# [Document text]
━━━━━━━━━━━━━━━━━━━━

There are a lot of assumptions made about Homo erectus and, indeed, there is much confusion surrounding the species (see: various items in Human evolution and migrations logs for 2001, 2002, 2003 and several other years). For a start, the name derives from Eugene Dubois’s 1891 discovery of several hominin cranial fragments in sediments deposited by the Solo River in Java. Dubois was the first to recognise in ‘Java Man’ the human-ape ‘missing link’ about which Charles Darwin speculated in his The Descent of Man, and Selection in Relation to Sex (1871). Dubois named the beings Pithecanthropus (now Homo) erectus. Once the “multiregional” versus “out-of-Africa” debate about the origin of anatomically modern humans (AMH) emerged after a variety of H. erectus-like fossils had also turned up in Africa and Europe, as well as in East and SE Asia, ‘Java Man’ was adopted by the multiregionalists as ‘evidence’ for separate evolution of AMH in Asia. Such a view remains adhered to by a tenacious number of Chinese palaeoanthropologists, but by virtually no-one else.

The earliest of the African ‘erects’ were distinguished as H. ergaster, represented by the 1.6 Ma old, almost intact skeleton of Nariokotome Boy from the Turkana area of Kenya. In Africa the specific names ergaster and erectus often seem to be used as synonyms, whereas similar-looking fossils from Asia are almost always referred to as ‘Asian H. erectus’. Matters became even more confusing when the earliest human migrants from Africa to Eurasia were discovered at Dmanisi in Georgia (see; Human evolution and migrations logs for 2002, 2003, 2007, 2013). Anatomically they deviate substantially from both H. ergaster and Asian erectus – and from each other! – and at 1.8 Ma they are very old indeed. Perhaps as a palliative in the academic rows that broke out following their discovery, for the moment they are called Homo erectus georgicus; a sub-species. But, then, how can Asian H. erectus be regarded as their descendants. Yet anatomically erectus-like fossils are known in East and SE Asia from 1.5 Ma onwards.
There is another mystery. Homo ergaster/erectus in Africa made distinctive tools, typified by the bifacial Acheulian hand axe. Their tool kit remained substantially the same for more than a million years, and was inherited by all the descendants of H. erectus in Africa and Europe: by H. antecessor, heidelbergensis, Neanderthals and early AMH. Yet in Asia, such a technology has not been discovered at sites older than around 250 thousand years. Either no earlier human migrants into Asia made and carried such artefacts or stone tools were largely abandoned by early Asian humans in favour of those more easily made from woods, for instance bamboo.

━━━━━━━━━━━━━━━━━━━━

# [Material supplied]
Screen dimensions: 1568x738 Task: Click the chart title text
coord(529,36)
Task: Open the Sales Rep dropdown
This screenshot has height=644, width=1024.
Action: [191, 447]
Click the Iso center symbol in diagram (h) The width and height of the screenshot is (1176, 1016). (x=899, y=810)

━━━━━━━━━━━━━━━━━━━━

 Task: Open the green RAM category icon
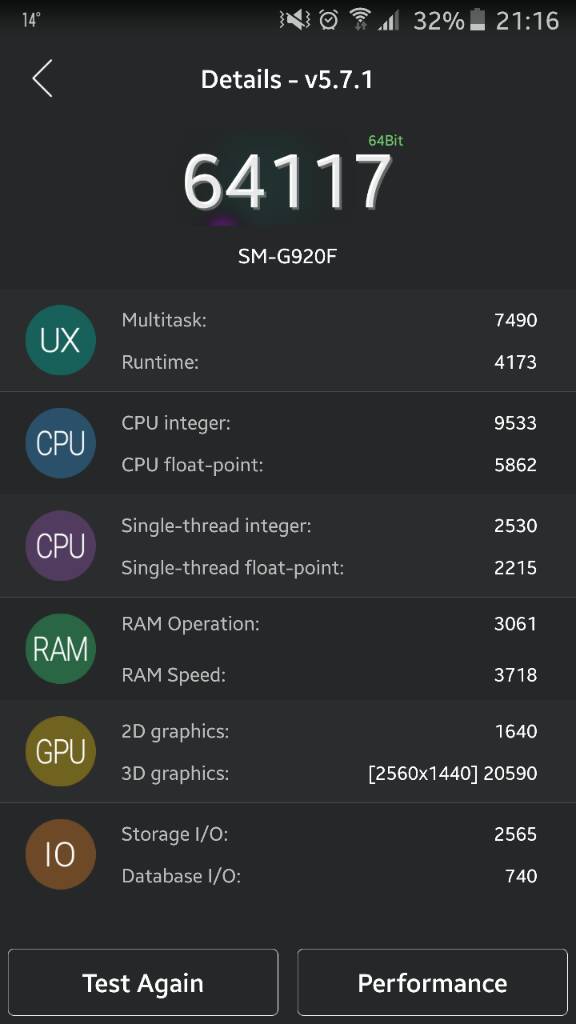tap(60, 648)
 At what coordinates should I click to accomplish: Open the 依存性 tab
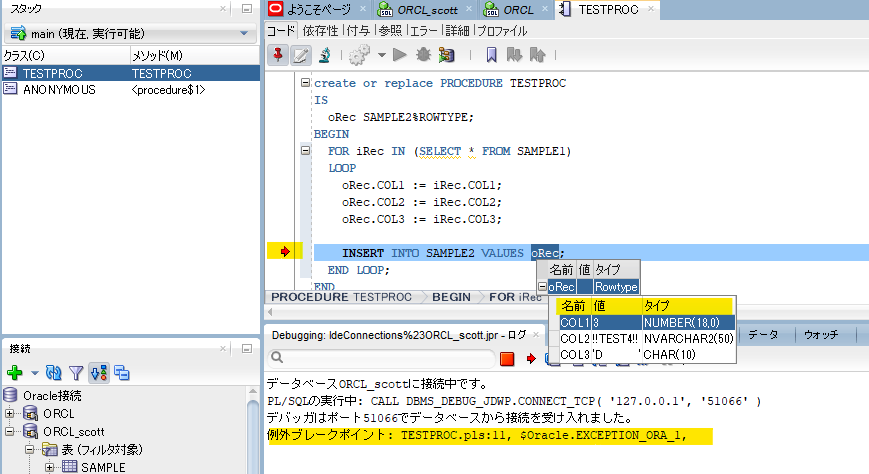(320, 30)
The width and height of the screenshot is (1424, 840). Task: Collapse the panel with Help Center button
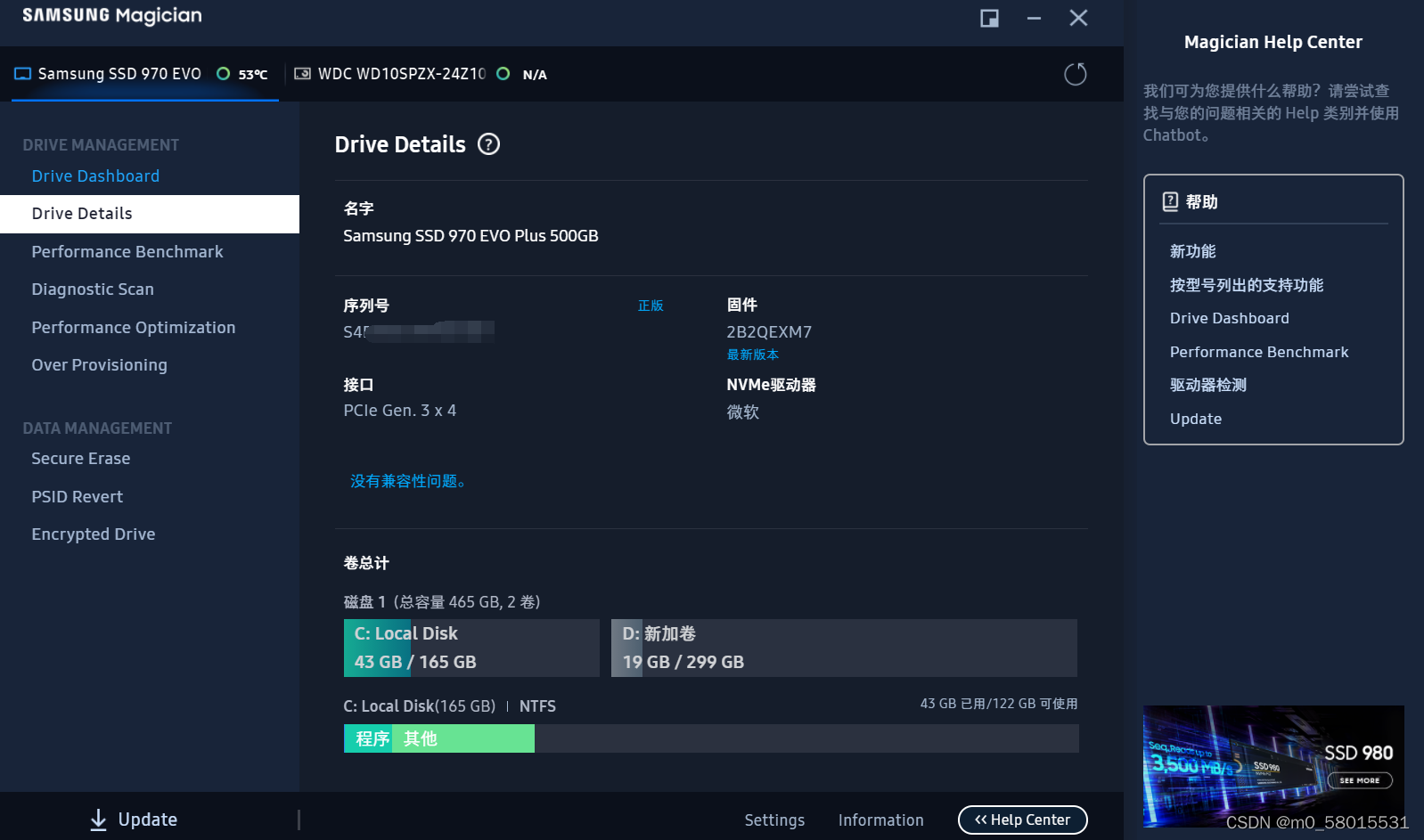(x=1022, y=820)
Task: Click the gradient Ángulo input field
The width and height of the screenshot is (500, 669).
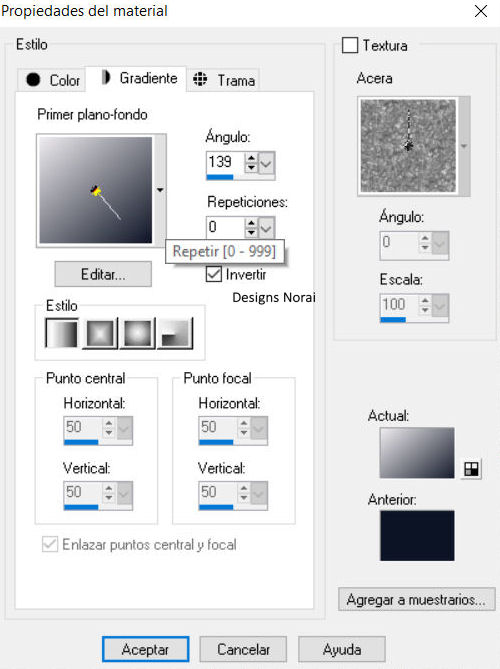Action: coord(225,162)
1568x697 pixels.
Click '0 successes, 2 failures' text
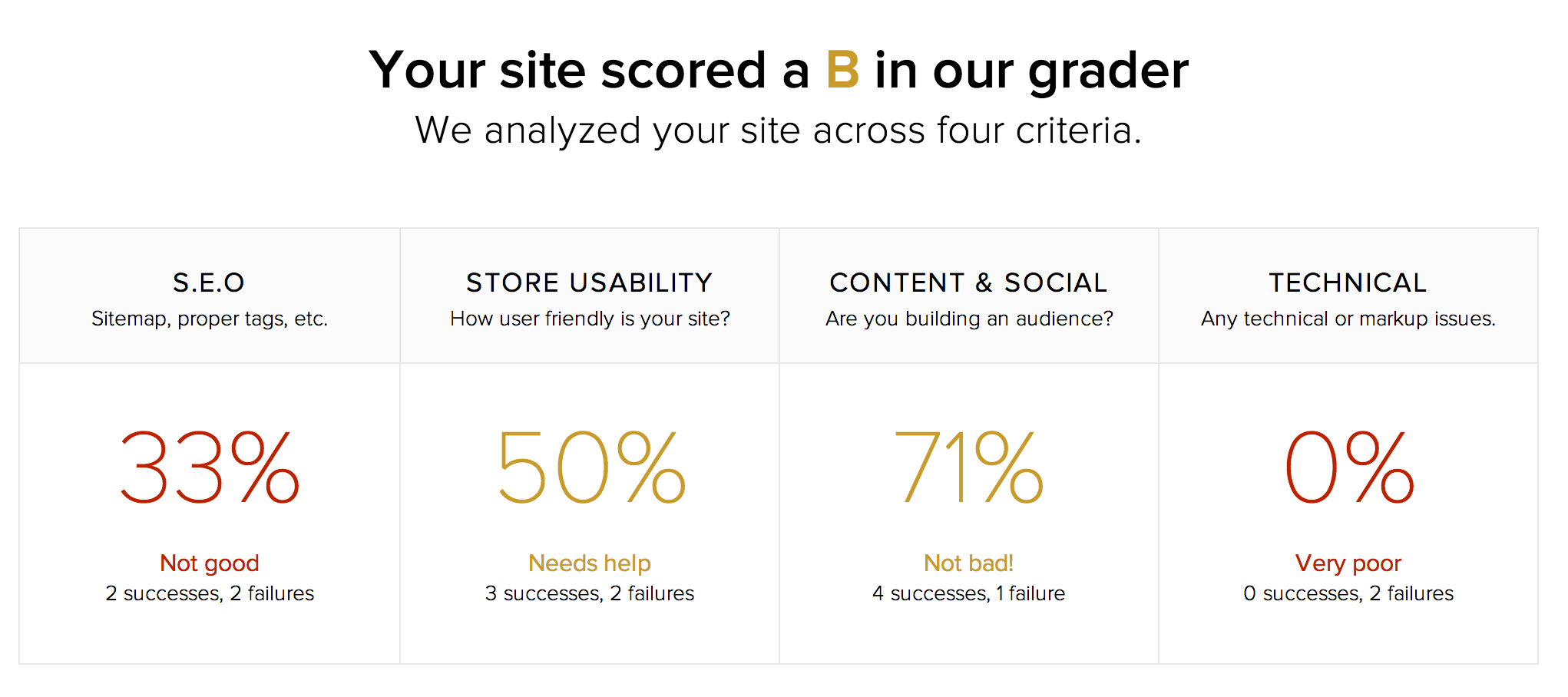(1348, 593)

━━━━━━━━━━━━━━━━━━━━

# [Work to be completed]
Please write the next part of the passage on Homo erectus, starting after its final sentence. The listing is separate from the passage on Homo erectus.

# [Output for this exercise]
In 1996 the youngest Solo River sediments that had yielded H. erectus remains in the 1930s were dated using electron-spin resonance and uranium-series methods. The results suggested occupation by ‘erects’ between 53 and 27 ka, triggering yet more astonishment, because fully modern humans had by then also arrived in Indonesia. Could anatomically modern humans have co-existed with a species whose origin went back to almost two million years beforehand? It has taken another two decades for this perplexing issue to be clarified – to some extent. The previous dates were checked using more precise versions of the original geochronological methods covering a wider range of sediment strata (Rizal, Y. et al. 2019. Last appearance of Homo erectus at Ngandong, Java, 117,000–108,000 years ago. Nature, published online; DOI:10.1038/s41586-019-1863-2). No AMH presence in Asia is known before about 80 ka, so can the astonishment be set aside? Possibly, but what is known for sure from modern and ancient DNA comparisons is that early modern human migrants interbred with a more ancient Asian group, the Denisovans. At present that group is only known from a site in Siberia and another in Tibet through a finger bone and a few molar teeth that yielded DNA significantly different from both living humans and ancient Neanderthals. So we have no tangible evidence of what the Denisovans looked like, unlike Asian H. erectus of whom there are many substantial fossils. Yet DNA has not been extracted from any of them. That is hardly surprising for the Indonesian specimens because hot and humid conditions cause DNA to break down quickly and completely. There is a much better chance of extracting genomes from the youngest H. erectus fossils from higher latitudes in China. Once that is achieved, we will know whether they are indeed erects or can be matched genetically with Denisovans.